Among the reforms MFI are calling for, Adie's Nowak said it was vital to break monopolies on lending. In Germany, for example, only banks or specific financial institutions can grant loans, meaning MFIs can only act as agents.

"The challenge is not to enter into competition with banks," she said. "It's rather to be a sort of entry point for people who do not have access to banks into the banking sector."

She called for a softening of usury rules capping interest rates on small loans, arguing that existing rates were "too low to make the system sustainable" because MFIs are unable to recover real costs.

Austria, Denmark, Finland, Germany, Hungary, Italy, Poland, Portugal, Romania, Spain and Sweden all have usury rules.

Nowak said other countries should follow France's example by allowing MFIs to borrow from banks for the purposes of on-lending to micro-enterprises. Throughout much of Europe, MFIs can only lend out of their own equity.

The TrustLaw report details a catalogue of other obstacles facing micro-enterprises including complex registration procedures for the self-employed, few tax breaks and little exemption from social insurance charges.

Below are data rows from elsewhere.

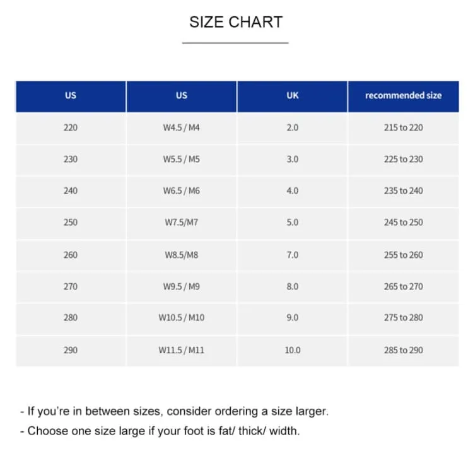Click the W5.5 / M5 cell
473x473 pixels.
pyautogui.click(x=181, y=160)
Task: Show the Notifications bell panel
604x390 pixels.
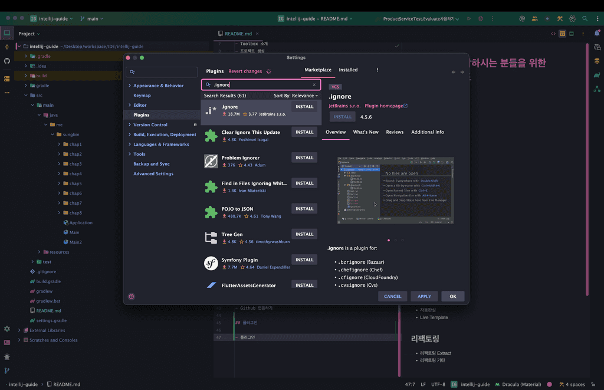Action: (x=597, y=34)
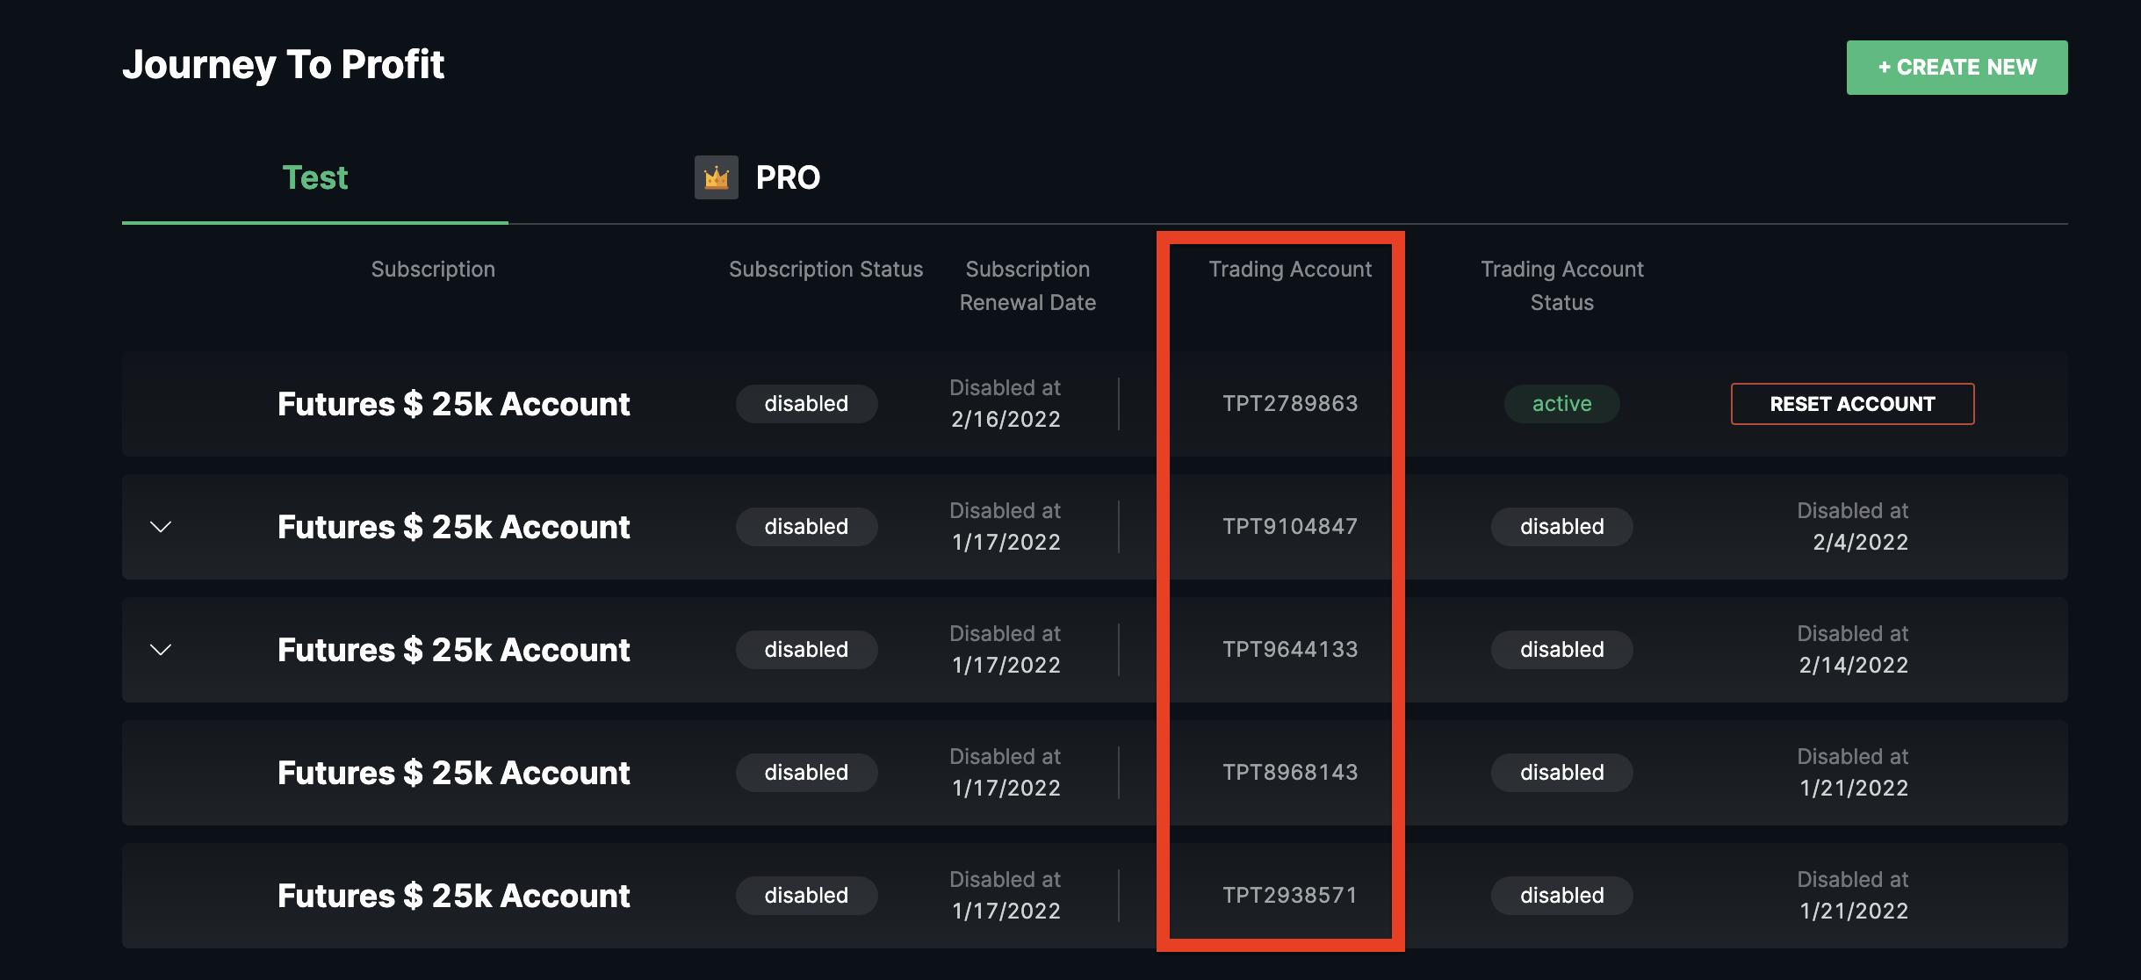The height and width of the screenshot is (980, 2141).
Task: Expand the TPT9104847 subscription row chevron
Action: 161,527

It also notes the lack of a clear definition of the "start-up period" during which micro-entrepreneurs can still receive unemployment benefits while businesses get off the ground. In most countries, allowances stop as soon as businesses are set up.

***     

The law firms involved in the study were Orrick; Latham & Watkins; Eisenberger& Herzog; UGGC & Associés Brussels; Djingov, Gouginski, Kyutchukov & Velichkov, Ioannides Demetriou LLC Cyprus, Balcar Polansky Eversheds, Gorrissen Federspiel Copenhagen, Advokatu birojs VARUL, Dittmar & Indrenius, Szecskay Attorneys at Law, Budapest, A&L Goodbody, Kleyr Grasso Associés, Zammit & Associates, Holland Van Gijzen, General Electric in-house legal team, Morais Leitão, Galvão Teles, Soares da Silva & Associados, DLA Piper Dinu SCA, Wolf Theiss.